Records to process ▸
================================

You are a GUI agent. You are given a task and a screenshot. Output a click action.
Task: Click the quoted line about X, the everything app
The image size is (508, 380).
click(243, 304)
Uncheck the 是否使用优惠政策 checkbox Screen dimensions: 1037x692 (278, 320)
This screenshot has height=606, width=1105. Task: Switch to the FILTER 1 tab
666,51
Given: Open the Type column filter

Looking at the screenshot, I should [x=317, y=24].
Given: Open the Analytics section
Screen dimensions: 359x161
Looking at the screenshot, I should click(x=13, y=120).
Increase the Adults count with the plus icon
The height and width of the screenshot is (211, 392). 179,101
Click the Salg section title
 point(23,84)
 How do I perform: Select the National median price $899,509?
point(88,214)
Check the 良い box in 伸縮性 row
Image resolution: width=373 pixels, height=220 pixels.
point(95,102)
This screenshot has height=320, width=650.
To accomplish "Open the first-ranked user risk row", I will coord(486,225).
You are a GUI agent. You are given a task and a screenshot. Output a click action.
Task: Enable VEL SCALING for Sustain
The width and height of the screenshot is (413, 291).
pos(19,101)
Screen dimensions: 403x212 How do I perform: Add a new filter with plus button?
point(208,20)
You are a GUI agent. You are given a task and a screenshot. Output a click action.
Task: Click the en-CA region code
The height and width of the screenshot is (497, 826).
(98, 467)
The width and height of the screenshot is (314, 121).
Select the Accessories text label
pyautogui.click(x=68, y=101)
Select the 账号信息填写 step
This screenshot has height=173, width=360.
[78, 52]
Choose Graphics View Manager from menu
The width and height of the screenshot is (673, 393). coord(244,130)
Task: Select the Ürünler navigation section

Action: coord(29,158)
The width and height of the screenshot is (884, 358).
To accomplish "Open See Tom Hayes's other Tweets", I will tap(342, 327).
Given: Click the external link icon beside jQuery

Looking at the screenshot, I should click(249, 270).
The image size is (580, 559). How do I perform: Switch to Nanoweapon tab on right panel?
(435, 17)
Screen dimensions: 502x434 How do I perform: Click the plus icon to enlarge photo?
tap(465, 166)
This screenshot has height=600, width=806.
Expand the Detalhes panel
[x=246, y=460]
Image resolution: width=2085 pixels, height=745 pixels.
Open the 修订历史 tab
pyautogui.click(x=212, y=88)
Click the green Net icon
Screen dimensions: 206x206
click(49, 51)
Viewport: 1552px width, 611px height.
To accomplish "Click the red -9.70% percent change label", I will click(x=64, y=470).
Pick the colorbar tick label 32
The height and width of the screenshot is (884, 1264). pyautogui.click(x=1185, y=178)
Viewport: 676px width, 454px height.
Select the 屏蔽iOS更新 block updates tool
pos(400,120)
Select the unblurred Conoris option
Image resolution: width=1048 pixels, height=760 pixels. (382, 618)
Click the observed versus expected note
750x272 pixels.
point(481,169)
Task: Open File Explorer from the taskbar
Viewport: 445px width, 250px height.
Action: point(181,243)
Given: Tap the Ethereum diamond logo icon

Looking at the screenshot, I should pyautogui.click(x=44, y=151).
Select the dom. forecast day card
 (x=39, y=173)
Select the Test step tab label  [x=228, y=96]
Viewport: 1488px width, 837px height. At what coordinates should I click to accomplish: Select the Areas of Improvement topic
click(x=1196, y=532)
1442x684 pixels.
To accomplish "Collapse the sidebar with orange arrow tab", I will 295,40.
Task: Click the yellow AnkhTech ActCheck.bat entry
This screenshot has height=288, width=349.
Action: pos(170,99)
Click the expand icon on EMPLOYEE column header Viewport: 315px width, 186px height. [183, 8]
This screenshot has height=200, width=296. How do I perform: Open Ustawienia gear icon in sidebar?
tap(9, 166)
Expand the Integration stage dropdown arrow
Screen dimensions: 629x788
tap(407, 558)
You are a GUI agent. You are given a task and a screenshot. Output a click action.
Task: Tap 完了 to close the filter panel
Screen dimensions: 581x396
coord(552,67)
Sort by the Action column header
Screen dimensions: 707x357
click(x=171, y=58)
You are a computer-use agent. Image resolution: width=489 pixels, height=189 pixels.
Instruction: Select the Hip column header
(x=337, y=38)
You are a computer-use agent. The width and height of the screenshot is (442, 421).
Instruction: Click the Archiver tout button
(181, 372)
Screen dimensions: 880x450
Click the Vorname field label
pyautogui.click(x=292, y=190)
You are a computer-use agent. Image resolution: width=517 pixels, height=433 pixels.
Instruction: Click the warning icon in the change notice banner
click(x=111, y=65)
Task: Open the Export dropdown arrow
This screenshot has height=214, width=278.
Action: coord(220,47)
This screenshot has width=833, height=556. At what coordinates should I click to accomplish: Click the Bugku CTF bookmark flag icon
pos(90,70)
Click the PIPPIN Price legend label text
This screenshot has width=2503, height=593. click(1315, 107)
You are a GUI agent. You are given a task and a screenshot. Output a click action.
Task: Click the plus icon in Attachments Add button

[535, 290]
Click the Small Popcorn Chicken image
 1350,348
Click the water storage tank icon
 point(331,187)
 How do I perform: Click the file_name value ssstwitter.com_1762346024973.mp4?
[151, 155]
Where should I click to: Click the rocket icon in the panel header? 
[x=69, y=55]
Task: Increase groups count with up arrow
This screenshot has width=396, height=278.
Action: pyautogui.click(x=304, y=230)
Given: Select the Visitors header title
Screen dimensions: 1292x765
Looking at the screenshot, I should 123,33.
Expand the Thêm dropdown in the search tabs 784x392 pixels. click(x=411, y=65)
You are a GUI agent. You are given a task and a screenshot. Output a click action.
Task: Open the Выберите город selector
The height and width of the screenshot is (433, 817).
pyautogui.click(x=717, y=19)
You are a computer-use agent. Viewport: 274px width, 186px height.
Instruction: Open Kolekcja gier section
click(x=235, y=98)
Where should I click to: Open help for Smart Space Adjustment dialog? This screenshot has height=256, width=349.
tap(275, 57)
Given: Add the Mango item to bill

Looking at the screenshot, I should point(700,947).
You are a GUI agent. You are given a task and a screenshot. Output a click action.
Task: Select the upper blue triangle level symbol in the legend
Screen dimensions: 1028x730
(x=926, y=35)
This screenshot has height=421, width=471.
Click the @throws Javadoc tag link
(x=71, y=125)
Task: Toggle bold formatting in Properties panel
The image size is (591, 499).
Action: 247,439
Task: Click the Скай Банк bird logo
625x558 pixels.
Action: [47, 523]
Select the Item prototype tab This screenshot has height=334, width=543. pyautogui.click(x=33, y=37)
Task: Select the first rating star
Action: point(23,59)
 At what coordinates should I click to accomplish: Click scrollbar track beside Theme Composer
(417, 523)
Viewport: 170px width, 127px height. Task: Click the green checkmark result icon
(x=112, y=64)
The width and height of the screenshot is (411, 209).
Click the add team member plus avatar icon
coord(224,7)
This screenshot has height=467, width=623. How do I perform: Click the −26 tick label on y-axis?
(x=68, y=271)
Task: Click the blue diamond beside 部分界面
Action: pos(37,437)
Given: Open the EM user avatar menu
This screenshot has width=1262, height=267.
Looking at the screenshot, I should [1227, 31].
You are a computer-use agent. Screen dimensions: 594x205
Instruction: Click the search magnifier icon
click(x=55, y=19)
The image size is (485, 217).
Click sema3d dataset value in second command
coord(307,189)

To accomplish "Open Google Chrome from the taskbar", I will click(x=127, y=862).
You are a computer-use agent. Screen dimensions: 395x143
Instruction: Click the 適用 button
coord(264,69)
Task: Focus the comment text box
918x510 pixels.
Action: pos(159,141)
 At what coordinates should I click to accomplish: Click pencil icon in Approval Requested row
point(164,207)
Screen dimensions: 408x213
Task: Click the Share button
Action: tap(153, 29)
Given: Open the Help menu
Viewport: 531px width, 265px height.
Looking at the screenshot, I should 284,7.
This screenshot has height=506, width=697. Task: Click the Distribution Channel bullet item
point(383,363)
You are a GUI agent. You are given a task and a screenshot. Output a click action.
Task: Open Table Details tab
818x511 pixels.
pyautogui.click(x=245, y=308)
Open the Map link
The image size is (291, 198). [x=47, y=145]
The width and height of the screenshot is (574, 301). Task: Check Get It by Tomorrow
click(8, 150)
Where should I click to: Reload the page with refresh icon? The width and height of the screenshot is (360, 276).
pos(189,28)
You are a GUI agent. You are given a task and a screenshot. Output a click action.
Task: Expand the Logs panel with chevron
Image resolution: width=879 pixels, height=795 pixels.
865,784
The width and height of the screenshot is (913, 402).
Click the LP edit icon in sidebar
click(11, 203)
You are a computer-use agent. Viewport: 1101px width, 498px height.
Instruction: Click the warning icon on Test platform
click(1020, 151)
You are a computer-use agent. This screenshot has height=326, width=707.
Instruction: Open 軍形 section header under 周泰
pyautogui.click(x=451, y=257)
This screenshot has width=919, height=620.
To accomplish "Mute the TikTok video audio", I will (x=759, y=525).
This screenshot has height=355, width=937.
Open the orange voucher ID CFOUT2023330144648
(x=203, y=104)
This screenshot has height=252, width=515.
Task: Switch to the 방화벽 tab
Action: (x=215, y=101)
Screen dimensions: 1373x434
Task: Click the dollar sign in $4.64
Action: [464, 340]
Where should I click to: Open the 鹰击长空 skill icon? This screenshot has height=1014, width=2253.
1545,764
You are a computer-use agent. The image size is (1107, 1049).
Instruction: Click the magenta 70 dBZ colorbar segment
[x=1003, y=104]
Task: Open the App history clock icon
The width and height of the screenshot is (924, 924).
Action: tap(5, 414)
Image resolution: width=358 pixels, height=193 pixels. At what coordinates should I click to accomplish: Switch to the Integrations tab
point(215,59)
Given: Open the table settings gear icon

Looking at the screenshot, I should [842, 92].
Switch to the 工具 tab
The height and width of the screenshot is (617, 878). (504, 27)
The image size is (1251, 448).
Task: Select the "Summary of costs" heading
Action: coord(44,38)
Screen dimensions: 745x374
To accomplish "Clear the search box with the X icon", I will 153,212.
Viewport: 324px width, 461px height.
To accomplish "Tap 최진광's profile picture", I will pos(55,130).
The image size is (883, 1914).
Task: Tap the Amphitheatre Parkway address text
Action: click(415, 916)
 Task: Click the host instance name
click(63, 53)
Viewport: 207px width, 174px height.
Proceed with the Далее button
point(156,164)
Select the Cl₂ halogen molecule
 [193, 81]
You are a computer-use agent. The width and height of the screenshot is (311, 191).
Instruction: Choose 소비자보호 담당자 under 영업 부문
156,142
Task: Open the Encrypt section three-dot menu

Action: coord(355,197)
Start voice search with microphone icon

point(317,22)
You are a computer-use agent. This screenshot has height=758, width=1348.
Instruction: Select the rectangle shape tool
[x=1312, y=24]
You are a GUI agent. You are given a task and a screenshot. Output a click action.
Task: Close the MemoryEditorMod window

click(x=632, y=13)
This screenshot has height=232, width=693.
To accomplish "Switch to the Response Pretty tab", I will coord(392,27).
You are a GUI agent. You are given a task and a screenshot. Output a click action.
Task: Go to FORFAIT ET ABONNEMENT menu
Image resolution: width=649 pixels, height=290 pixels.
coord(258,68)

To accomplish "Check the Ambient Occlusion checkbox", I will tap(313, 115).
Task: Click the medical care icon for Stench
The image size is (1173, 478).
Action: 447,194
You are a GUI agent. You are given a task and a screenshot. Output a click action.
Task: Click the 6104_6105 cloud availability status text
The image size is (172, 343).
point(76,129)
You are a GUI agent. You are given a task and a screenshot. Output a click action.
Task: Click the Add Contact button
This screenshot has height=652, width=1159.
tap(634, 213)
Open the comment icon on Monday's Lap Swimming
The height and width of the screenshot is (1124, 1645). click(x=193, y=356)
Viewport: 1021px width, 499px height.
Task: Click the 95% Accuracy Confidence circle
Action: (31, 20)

================================

Copy all lines from the data that hold the word "step".

Exercise answer ▸
Select the 账号信息填写 step
Select the Test step tab label  [x=228, y=96]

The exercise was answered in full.